Traders Are Finally Getting Recognized

Discussion in 'Wall St. News' started by ShoeshineBoy, Oct 8, 2007.

  1. Trading is finally getting recognized thanks to "quants". While quants are not traders using traditional TA - but then probably not a lot of us do - they are definitely traders.

    Btw, this article even documents how many of the best and brightest are skipping their MBA's to become traders, quants and server a variety of other functions.

    http://www.nytimes.com/2007/09/16/b...&ei=5087&em&en=640d9f32487a7ba5&ex=1190174400

    Like other young people on the fast track, Mr. Hammond has run the numbers and figures that an M.B.A. is a waste of money and time — time that could be spent making money. “There’s no way that I would consider it,” he says.

    As more Americans have become abundantly wealthy, young people are recalculating old assumptions about success. The flood of money into private equity and hedge funds over the last decade has made billionaires out of people like Kenneth Griffin, 38, chief executive of the Citadel Investment Group, and Eddie Lampert, 45, the hedge fund king who bought Sears and Kmart. These men are icons for the fast buck set — particularly the mathematically gifted cohort of rising stars known as “quants.” Many college graduates who are bright enough to be top computer scientists or medical researchers are becoming traders instead, and they measure their status in dollars instead of titles.

    Many of the brightest don’t covet a corner office at Goldman Sachs or Morgan Stanley. Instead, they’re happy to work at a little-known hedge fund run out of a two-room office in Greenwich, Conn., as long as they get a fat payday. The competition from alternative investment firms — private equity and hedge funds in particular — is driving up salaries of entry-level analysts at much larger banks. And top performers at the banks make so much money today that they don’t want to take two years off for business school, even if it’s a prestigious institution like the Wharton School or Harvard.

    The new ranks of traders and high-octane number crunchers on Wall Street are also a breed apart from celebrated long-term investors like Warren E. Buffett and investment banking gurus like Felix G. Rohatyn. What sets the new crowd apart is the need for speed and a thirst for instant riches.

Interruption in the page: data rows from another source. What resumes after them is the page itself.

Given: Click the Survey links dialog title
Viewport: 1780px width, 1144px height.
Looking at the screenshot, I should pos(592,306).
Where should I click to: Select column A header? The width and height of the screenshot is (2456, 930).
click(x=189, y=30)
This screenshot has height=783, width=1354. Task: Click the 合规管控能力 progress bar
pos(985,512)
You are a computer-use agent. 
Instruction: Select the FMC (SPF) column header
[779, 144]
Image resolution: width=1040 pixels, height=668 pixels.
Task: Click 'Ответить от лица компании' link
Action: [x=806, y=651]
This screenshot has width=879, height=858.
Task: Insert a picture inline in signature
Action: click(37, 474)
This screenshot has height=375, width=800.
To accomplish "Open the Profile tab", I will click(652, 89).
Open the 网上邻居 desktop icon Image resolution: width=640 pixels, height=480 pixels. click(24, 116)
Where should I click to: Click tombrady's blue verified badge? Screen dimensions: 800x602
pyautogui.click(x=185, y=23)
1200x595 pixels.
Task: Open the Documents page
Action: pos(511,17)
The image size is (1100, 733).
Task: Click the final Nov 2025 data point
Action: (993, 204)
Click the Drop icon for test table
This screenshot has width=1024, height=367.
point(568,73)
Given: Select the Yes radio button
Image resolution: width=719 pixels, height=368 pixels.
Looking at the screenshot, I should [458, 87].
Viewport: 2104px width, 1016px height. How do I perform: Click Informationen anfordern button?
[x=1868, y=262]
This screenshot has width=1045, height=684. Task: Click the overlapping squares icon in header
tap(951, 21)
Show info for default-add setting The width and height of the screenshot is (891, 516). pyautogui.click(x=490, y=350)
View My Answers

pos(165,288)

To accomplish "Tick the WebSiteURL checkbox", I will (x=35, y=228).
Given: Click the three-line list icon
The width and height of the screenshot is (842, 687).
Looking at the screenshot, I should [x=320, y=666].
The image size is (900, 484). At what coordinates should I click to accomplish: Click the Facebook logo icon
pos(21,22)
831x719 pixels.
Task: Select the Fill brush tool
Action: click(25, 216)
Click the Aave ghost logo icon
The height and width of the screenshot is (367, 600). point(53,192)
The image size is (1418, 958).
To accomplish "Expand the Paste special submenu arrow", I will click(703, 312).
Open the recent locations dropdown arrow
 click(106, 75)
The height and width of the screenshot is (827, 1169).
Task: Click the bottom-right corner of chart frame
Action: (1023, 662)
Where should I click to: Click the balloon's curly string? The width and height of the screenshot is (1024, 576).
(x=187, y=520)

    “With the growth of hedge funds, you’re getting a lot of really smart people who are getting paid a lot very young,” says Arjuna Rajasingham, 29, an analyst and a trader at a hedge fund in London. “I know it’s a bit of a short-term view, but it’s hard to walk away from something that’s going really well.”
     
  2. Here's another link from today that decries the fact that " on any given day, 50% to 70% of stock trading is probably done using a quant strategy of some form." This guy hates quants (and traditional traders) as well as he considers them noise and doesn't realize they're supplying the liquidity he needs for his long term trades. But, nevertheless, he's recognizing them:

    http://articles.moneycentral.msn.co...Chronicles/MarketHackersRunningOutOfAmmo.aspx
     
  3. Sorry for the dumb question...what is a "Quant"?
     
  4. This really is the wrong site to ask this sort of question - as for many here the word "Quant" is considered to simply be a misspelling :D
     
  5. I smell a bubble.
     
  6. archon

    archon

    indeed....
     
  7. Agreed.
     
  8. vectors101

    vectors101 Guest

    the fact that 60% of volume is by aritificial intelligence it means 60% of volume is speculation or bullshit.



     
  9. vectors101

    vectors101 Guest

    these computer automation just replaced what people used to do manually...

    nothing has changed just it's now automated.